Researchers Akshay Karjol and Darrin M. Hanna from Oakland University have published a paper demonstrating that knowledge distillation (KD) is essential for deploying accurate, safety-critical object detection for Vulnerable Road Users (VRUs) on edge hardware. Their framework trains a compact YOLOv8-S student model (11.2 million parameters) to mimic a YOLOv8-L teacher model (43.7 million parameters), achieving a 3.9x compression while preserving quantization robustness. Evaluated on the full-scale BDD100K dataset (70,000 training images) with Post-Training Quantization to INT8, the teacher model suffers catastrophic degradation (-23% mAP), while the KD student retains accuracy with only -5.6% mAP loss.

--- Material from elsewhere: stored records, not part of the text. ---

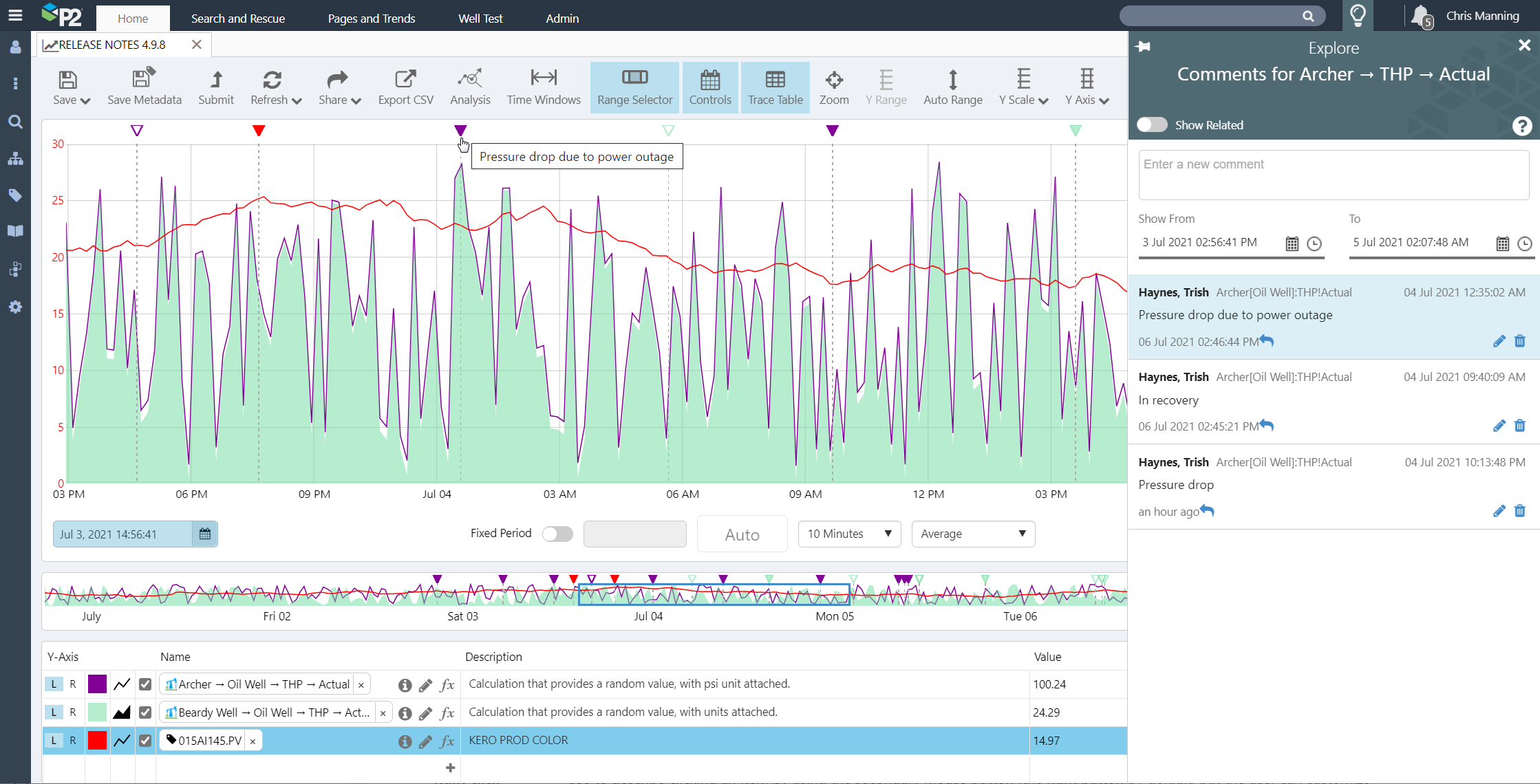
Task: Expand the Average aggregation dropdown
Action: point(972,534)
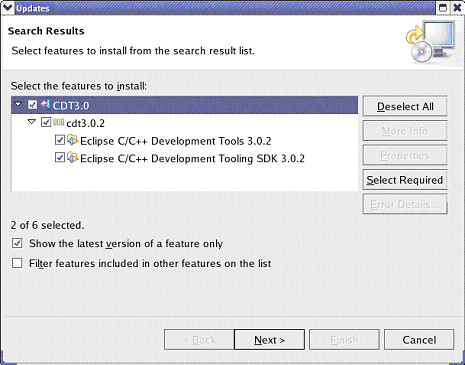
Task: Click the install wizard banner icon
Action: tap(430, 42)
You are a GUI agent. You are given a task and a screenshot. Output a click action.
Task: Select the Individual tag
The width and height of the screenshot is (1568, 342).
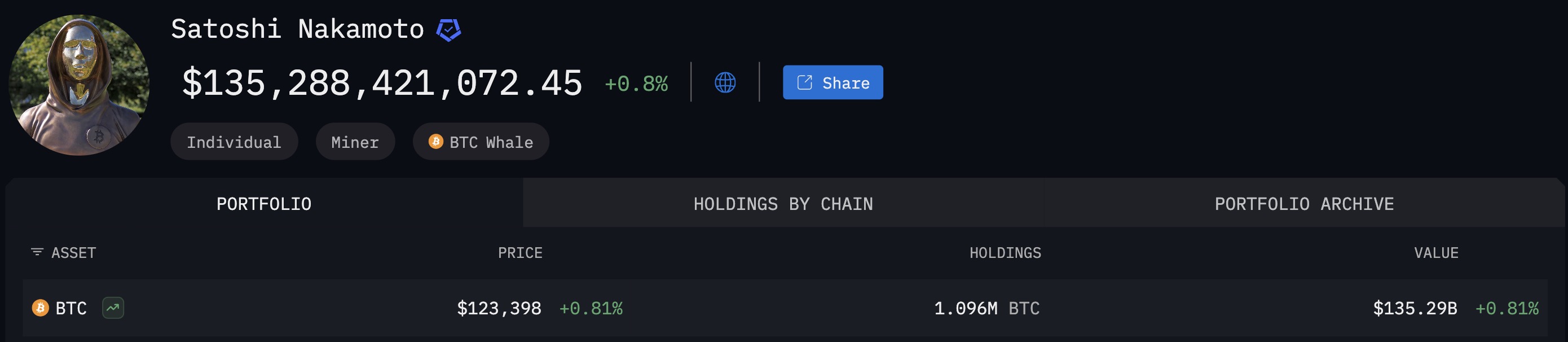[x=234, y=142]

Further analysis reveals that KD transfers precision calibration rather than raw detection capacity. At INT8, the KD student achieves 0.748 precision versus 0.653 for direct training, a 14.5% gain at equivalent recall, and reduces false alarms by 44% compared to the collapsed teacher. Remarkably, the INT8 KD student exceeds the teacher's FP32 precision (0.748 vs. 0.718) in a model 3.9x smaller. These findings establish knowledge distillation as a requirement for deploying accurate, safety-critical VRU detection on edge hardware, enabling real-time pedestrian and cyclist detection in autonomous vehicles and driver-assistance systems without sacrificing performance.
- YOLOv8-S student (11.2M params) trained via KD matches YOLOv8-L teacher (43.7M params) with 3.9x compression.
- KD student retains accuracy under INT8 quantization (-5.6% mAP) while teacher collapses (-23% mAP).
- At INT8, KD student achieves 0.748 precision vs. 0.653 for direct training—14.5% gain with 44% fewer false alarms.
Why It Matters
Enables real-time, accurate pedestrian/cyclist detection on low-power car chips, improving safety without expensive hardware.